• **課題の内容**: 資料のうち、「Viewport: 923px width, 449px height.」を含む行から「Action: [x=236, y=572]」を含む行までを、両端の行も含めて一字一句違えずに書き写しなさい。画像は解答に含めないこと。

保存データ項目
§

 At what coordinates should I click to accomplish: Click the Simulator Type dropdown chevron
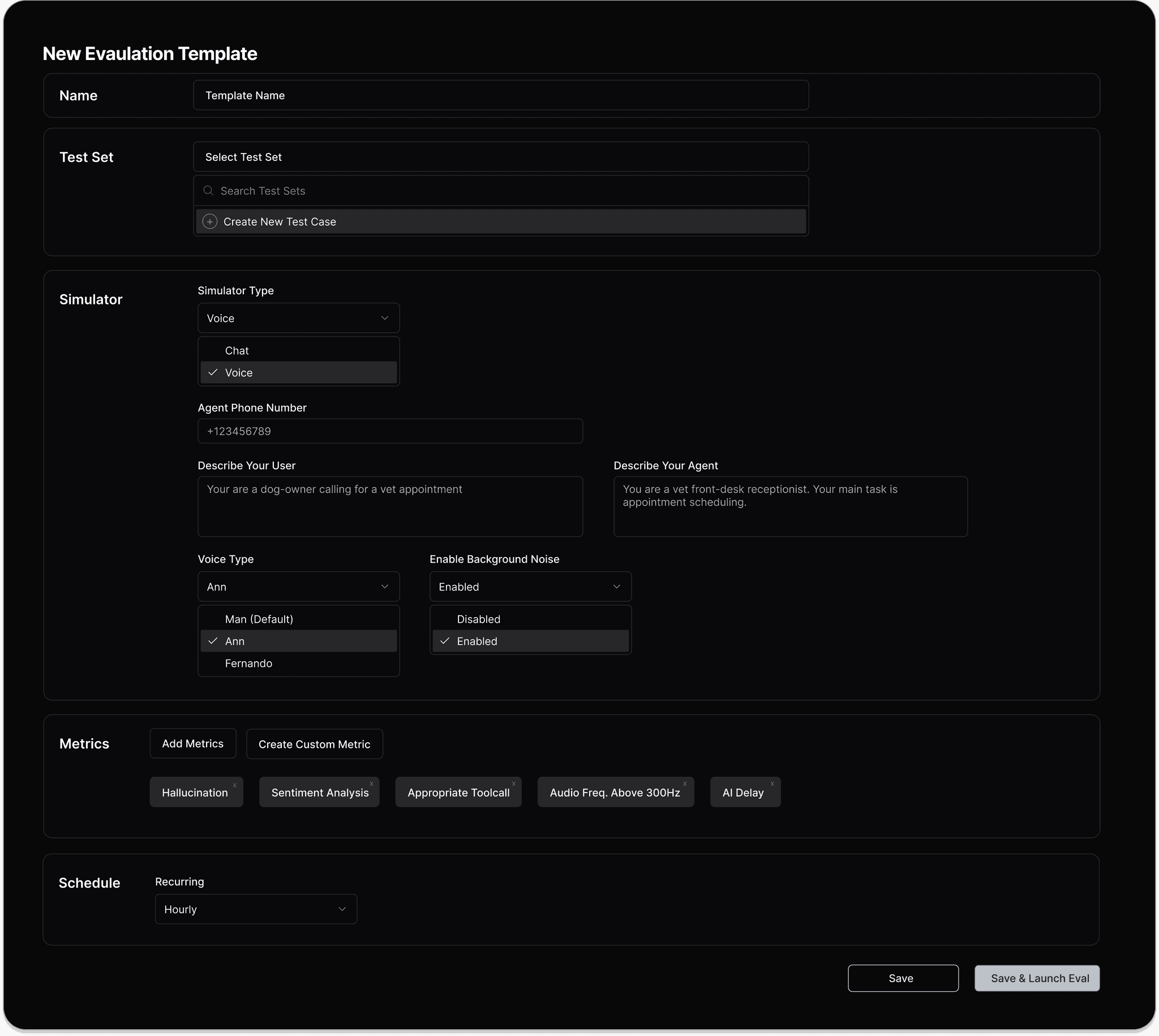pyautogui.click(x=385, y=318)
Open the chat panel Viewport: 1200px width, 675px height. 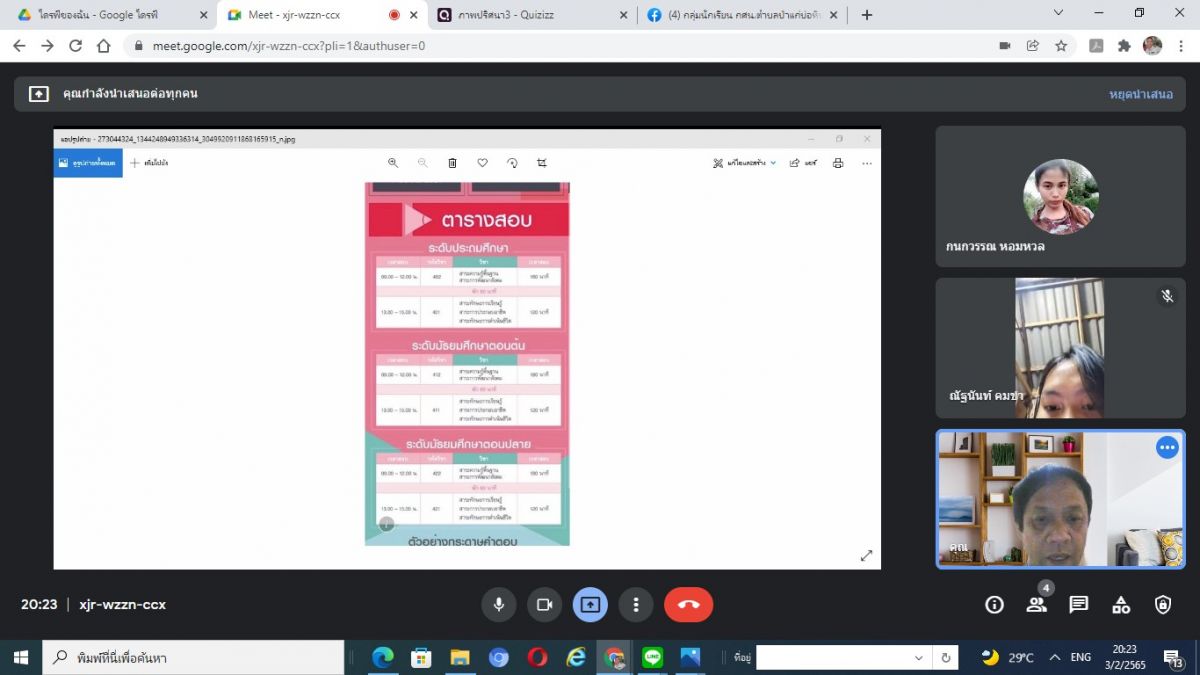[x=1078, y=604]
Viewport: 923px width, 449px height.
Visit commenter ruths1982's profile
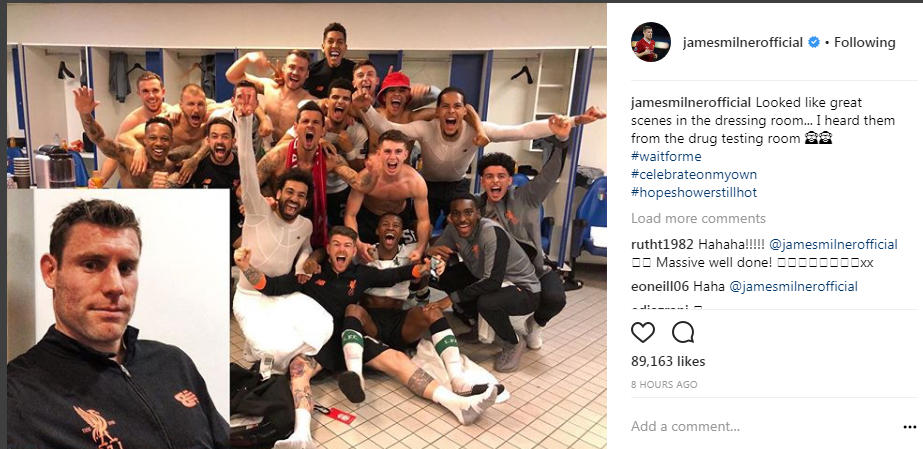[659, 244]
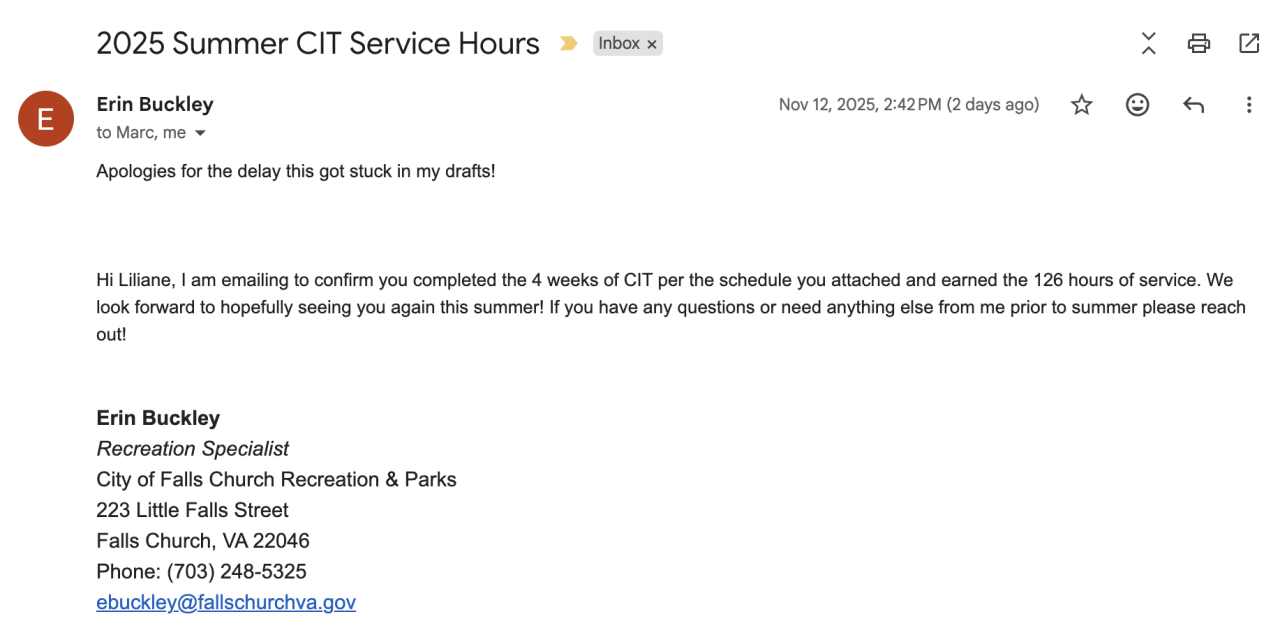
Task: Click the phone number (703) 248-5325
Action: [x=236, y=572]
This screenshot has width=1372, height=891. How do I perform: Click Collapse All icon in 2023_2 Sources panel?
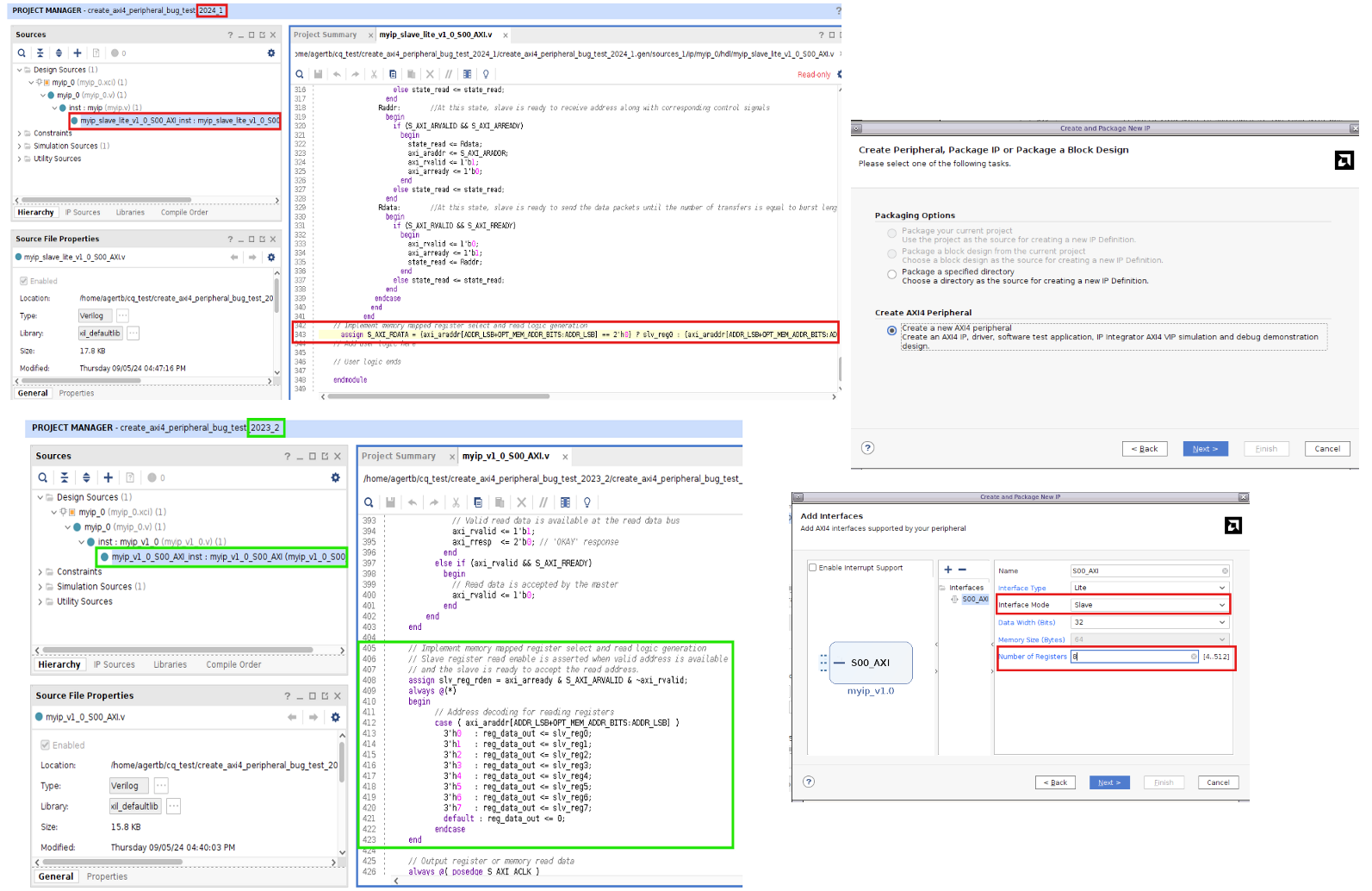point(65,477)
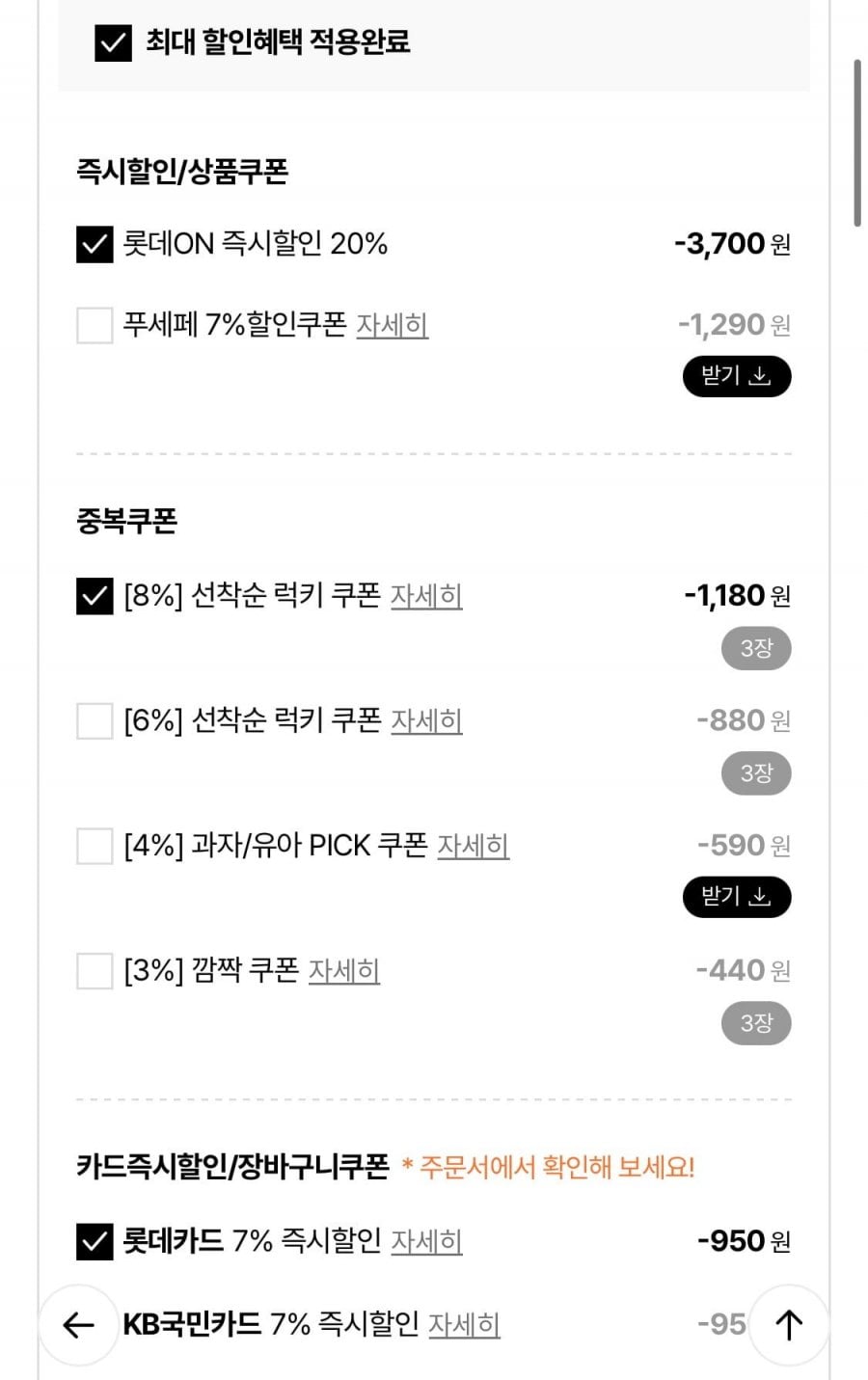This screenshot has height=1380, width=868.
Task: Download the 과자/유아 PICK coupon with 받기
Action: 737,897
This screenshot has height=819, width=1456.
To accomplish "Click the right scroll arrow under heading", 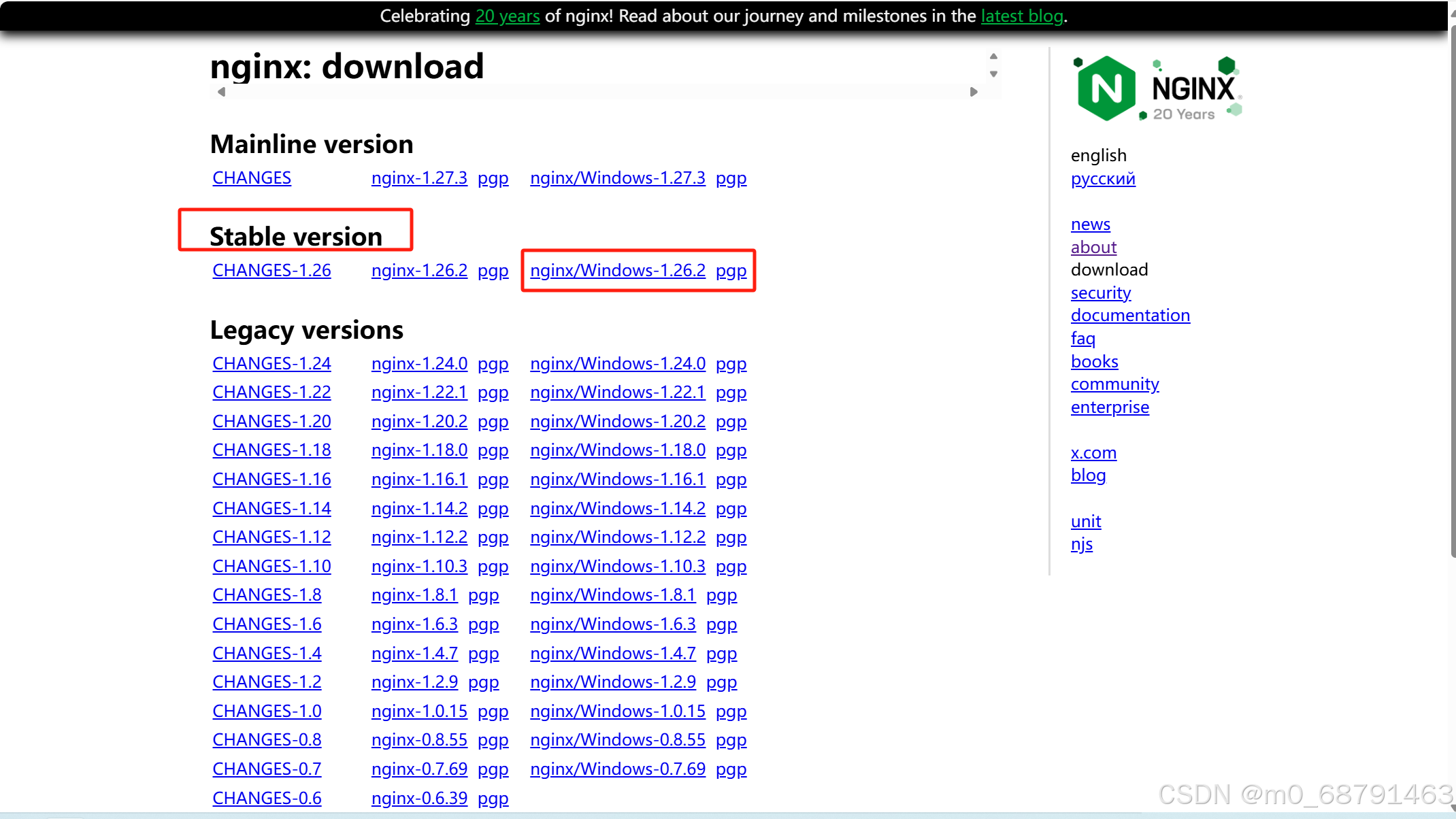I will point(974,92).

§

• **解答例**:
Viewport: 923px width, 449px height.
Visit commenter ruths1982's profile
[659, 244]
Task: Click the phone number (703) 248-5325
Action: [x=236, y=572]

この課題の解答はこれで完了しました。